Problem statement
Reproduce the stretch of the material from the line containing "Given: Save the connector settings" through the end, both ends included, line for line. Leave the pictures out.

Given data

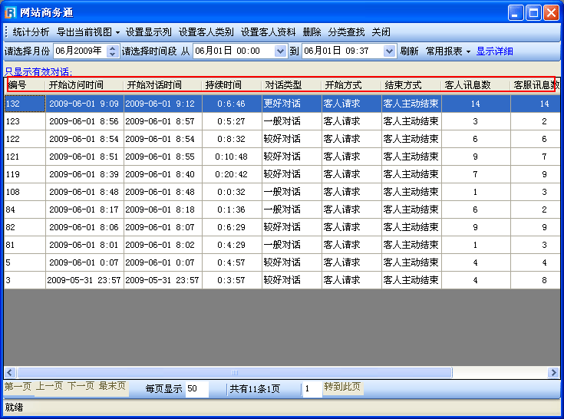Click the 关闭 toolbar item
564x419 pixels.
coord(381,32)
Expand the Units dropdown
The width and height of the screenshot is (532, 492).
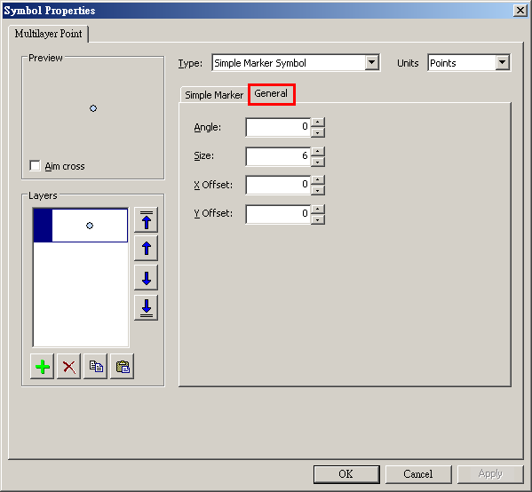point(502,62)
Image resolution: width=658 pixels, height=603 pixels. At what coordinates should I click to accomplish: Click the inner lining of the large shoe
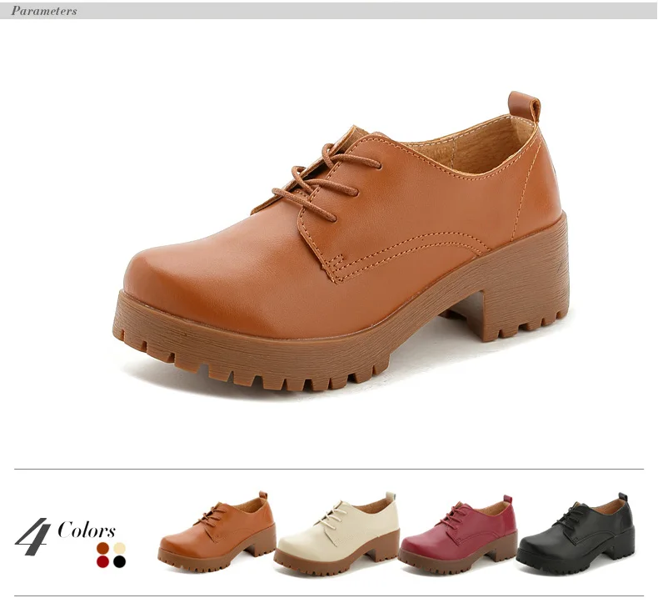pyautogui.click(x=470, y=149)
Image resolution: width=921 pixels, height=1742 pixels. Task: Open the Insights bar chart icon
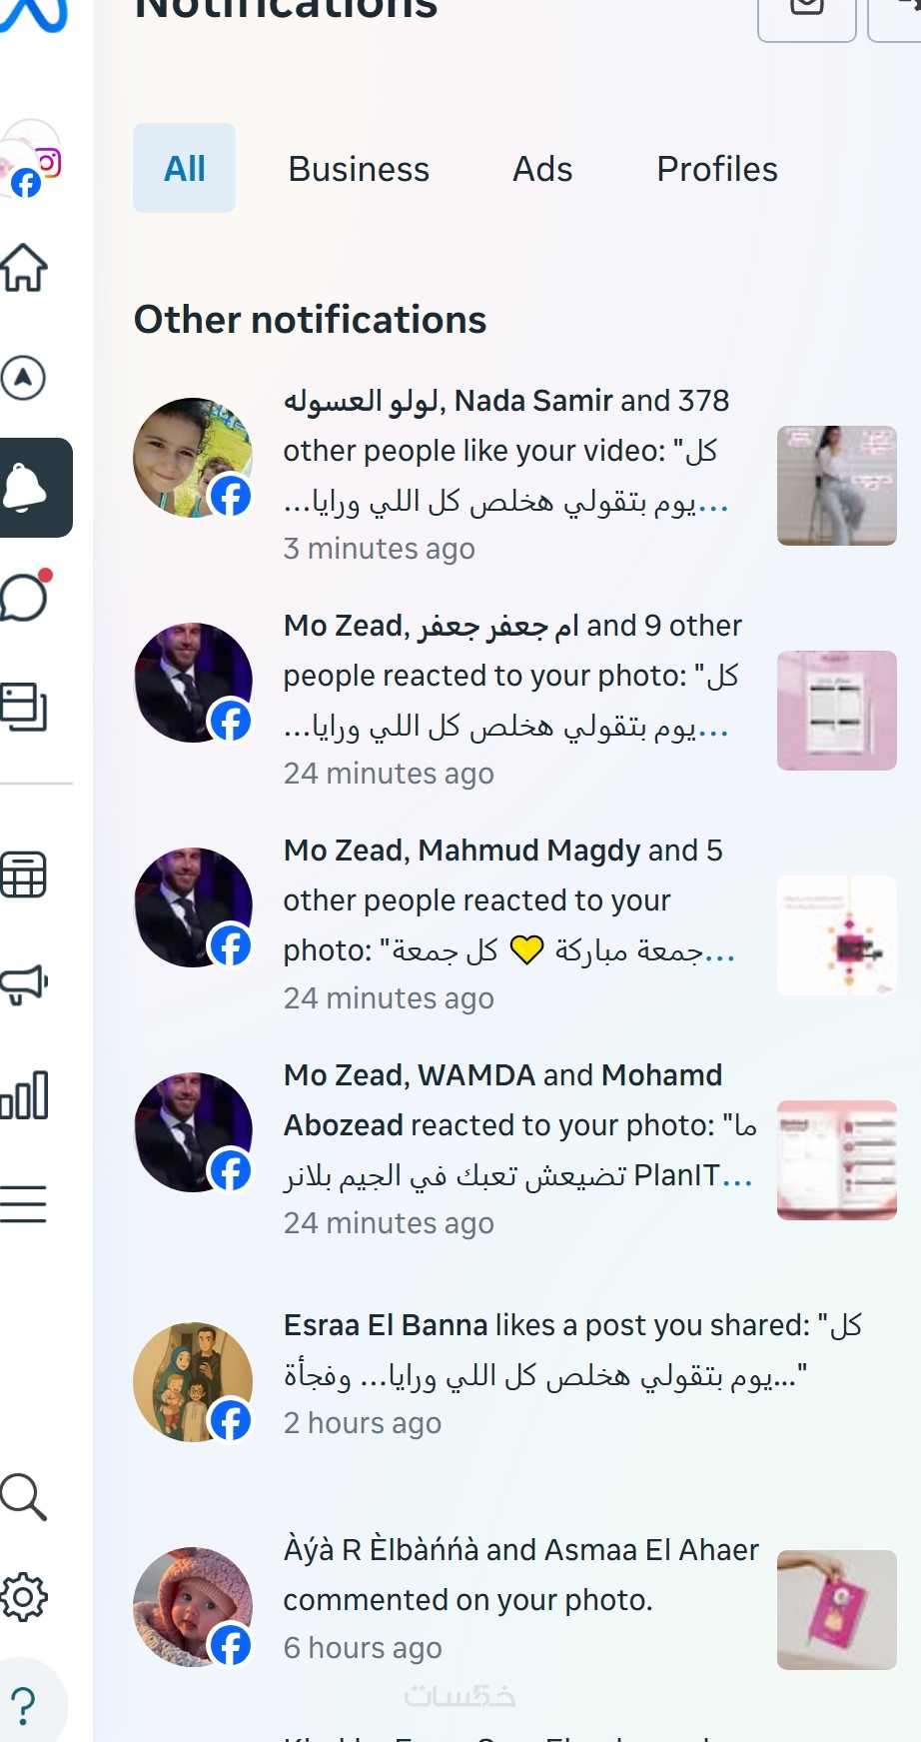coord(24,1095)
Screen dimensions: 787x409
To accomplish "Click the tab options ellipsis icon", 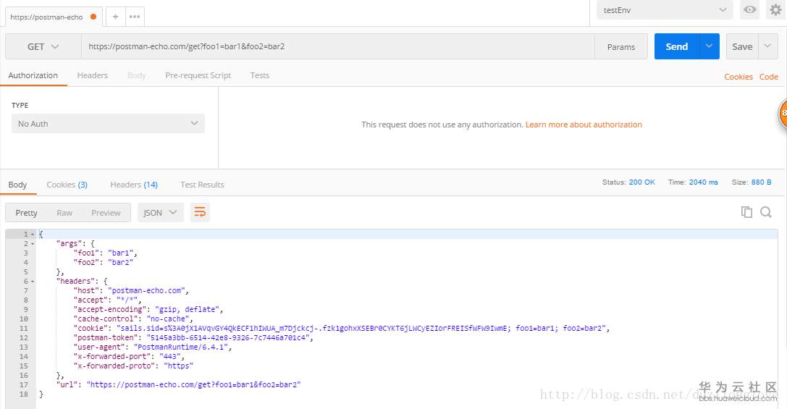I will coord(134,17).
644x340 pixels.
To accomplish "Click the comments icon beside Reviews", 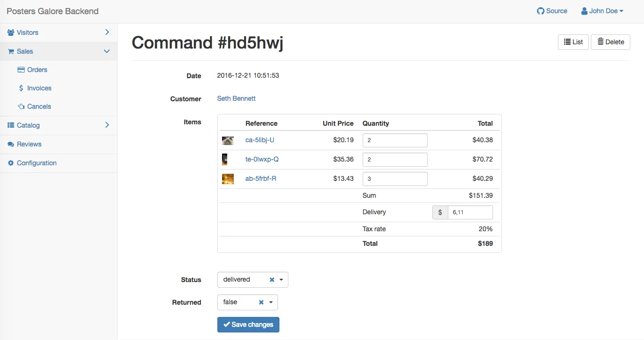I will click(11, 144).
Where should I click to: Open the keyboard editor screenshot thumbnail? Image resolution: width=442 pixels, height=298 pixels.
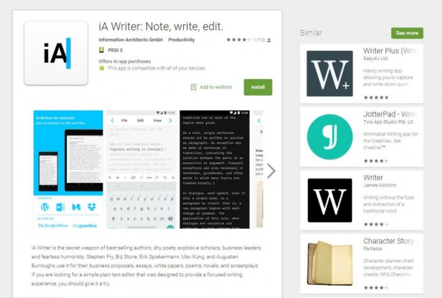point(141,170)
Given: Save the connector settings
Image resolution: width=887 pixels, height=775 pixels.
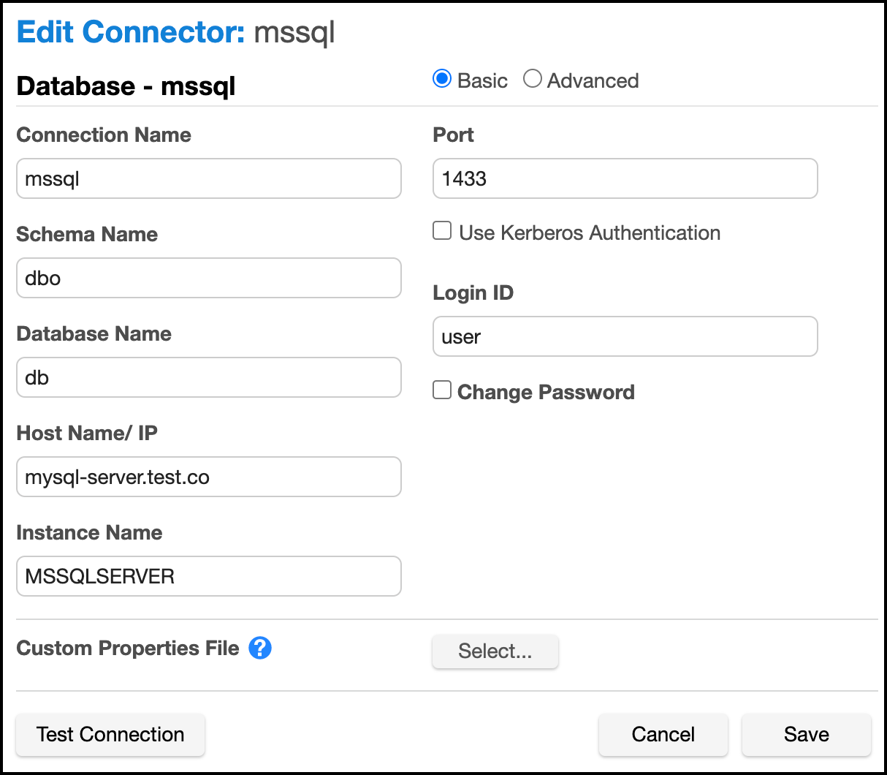Looking at the screenshot, I should [x=806, y=734].
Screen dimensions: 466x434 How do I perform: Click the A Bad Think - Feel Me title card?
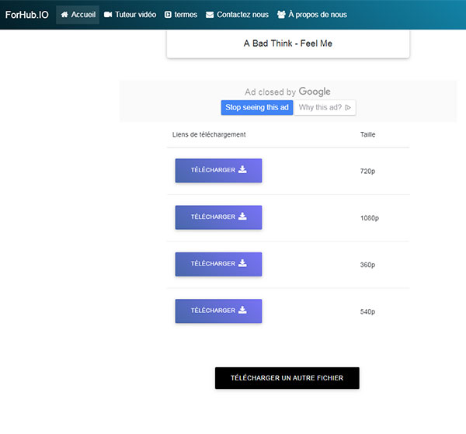(287, 43)
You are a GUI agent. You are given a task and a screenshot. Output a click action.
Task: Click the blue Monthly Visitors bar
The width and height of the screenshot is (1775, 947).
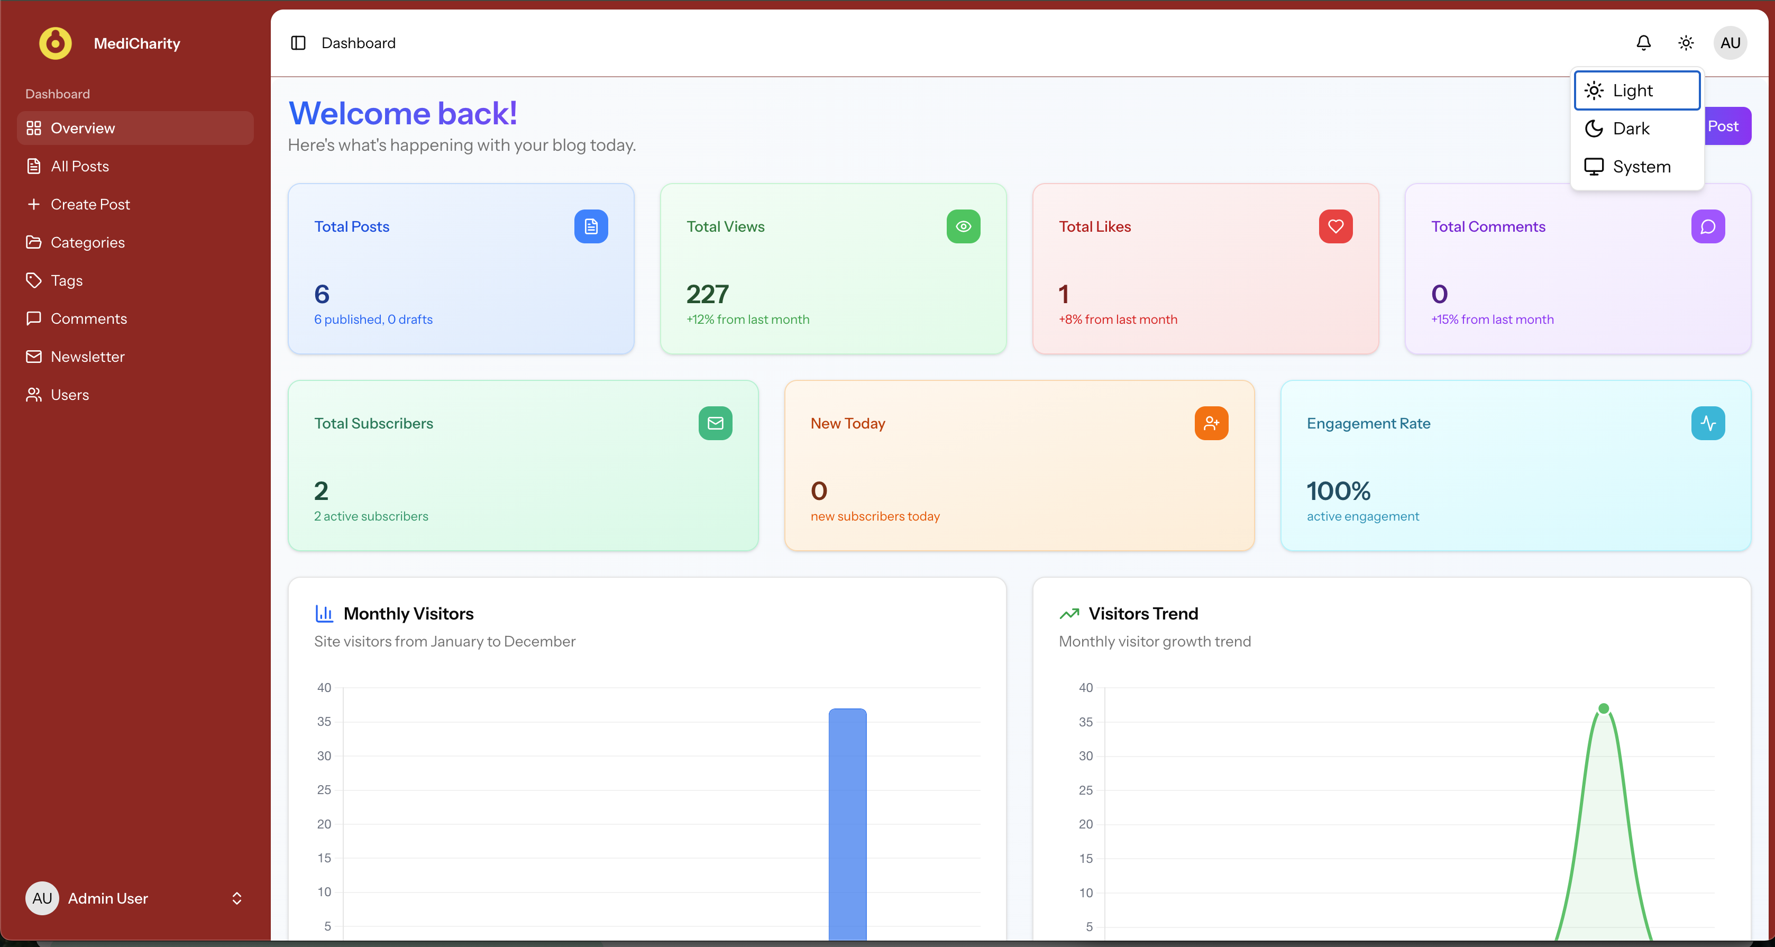point(847,824)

Full solution
Given: Save the connector settings
Image resolution: width=887 pixels, height=775 pixels.
Looking at the screenshot, I should [x=806, y=734].
Screen dimensions: 466x434 How do I perform: Click the A Bad Think - Feel Me title card?
(287, 43)
You are a GUI agent. You are given a task and a screenshot. Output a click action.
Task: Click the blue Monthly Visitors bar
The width and height of the screenshot is (1775, 947).
point(847,824)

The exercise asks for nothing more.